There are two cases where the current PF does not support RDMA
functionality. The first is if the NVM loaded on the device is set
to not support RDMA (common_caps.rdma is false). The second is if
the kernel bonding driver has included the current PF in an active
link aggregate.
When the driver has determined that this PF does not support RDMA, then
auxiliary devices should not be created on the auxiliary bus.

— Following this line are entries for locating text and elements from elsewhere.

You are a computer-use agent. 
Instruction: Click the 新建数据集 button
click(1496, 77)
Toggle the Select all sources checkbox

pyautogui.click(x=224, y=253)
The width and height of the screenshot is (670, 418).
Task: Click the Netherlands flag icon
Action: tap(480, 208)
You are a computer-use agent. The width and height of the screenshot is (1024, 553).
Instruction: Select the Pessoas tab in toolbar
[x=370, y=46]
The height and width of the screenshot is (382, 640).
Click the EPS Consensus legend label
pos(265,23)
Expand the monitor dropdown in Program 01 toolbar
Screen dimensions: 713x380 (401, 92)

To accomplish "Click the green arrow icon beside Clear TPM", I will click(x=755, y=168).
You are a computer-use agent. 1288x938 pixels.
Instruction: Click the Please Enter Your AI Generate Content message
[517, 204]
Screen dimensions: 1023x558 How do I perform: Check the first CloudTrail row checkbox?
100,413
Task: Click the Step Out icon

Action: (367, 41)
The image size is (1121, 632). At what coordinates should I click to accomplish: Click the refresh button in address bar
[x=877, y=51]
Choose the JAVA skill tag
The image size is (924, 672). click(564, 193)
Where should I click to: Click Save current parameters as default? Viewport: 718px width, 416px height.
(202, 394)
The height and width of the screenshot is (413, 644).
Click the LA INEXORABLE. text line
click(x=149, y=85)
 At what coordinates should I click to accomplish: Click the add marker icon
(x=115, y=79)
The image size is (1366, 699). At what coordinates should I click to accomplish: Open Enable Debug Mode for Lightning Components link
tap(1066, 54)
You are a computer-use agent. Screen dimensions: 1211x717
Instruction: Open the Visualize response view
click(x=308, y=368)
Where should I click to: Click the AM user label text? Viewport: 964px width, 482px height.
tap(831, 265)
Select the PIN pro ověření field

Without
a device on the auxiliary bus, even if the irdma driver is present, there
will be no RDMA activity attempted on this PF.
Currently, in the reset flow, an attempt to create auxiliary devices is
performed without regard to the ability of the PF. There needs to be a
check in ice_aux_plug_dev (as the central point that creates auxiliary
devices) to see if the PF is in a state to support the functionality.
When disabling and re-enabling RDMA due to the inclusion/removal of the PF
in a link aggregate, we also need to set/clear the bit which controls
auxiliary device creation so that a reset recovery in a link aggregate
situation doesn't try to create auxiliary devices when it shouldn't.
Fixes: f9f5301e7e2d ("ice: Register auxiliary device to provide RDMA")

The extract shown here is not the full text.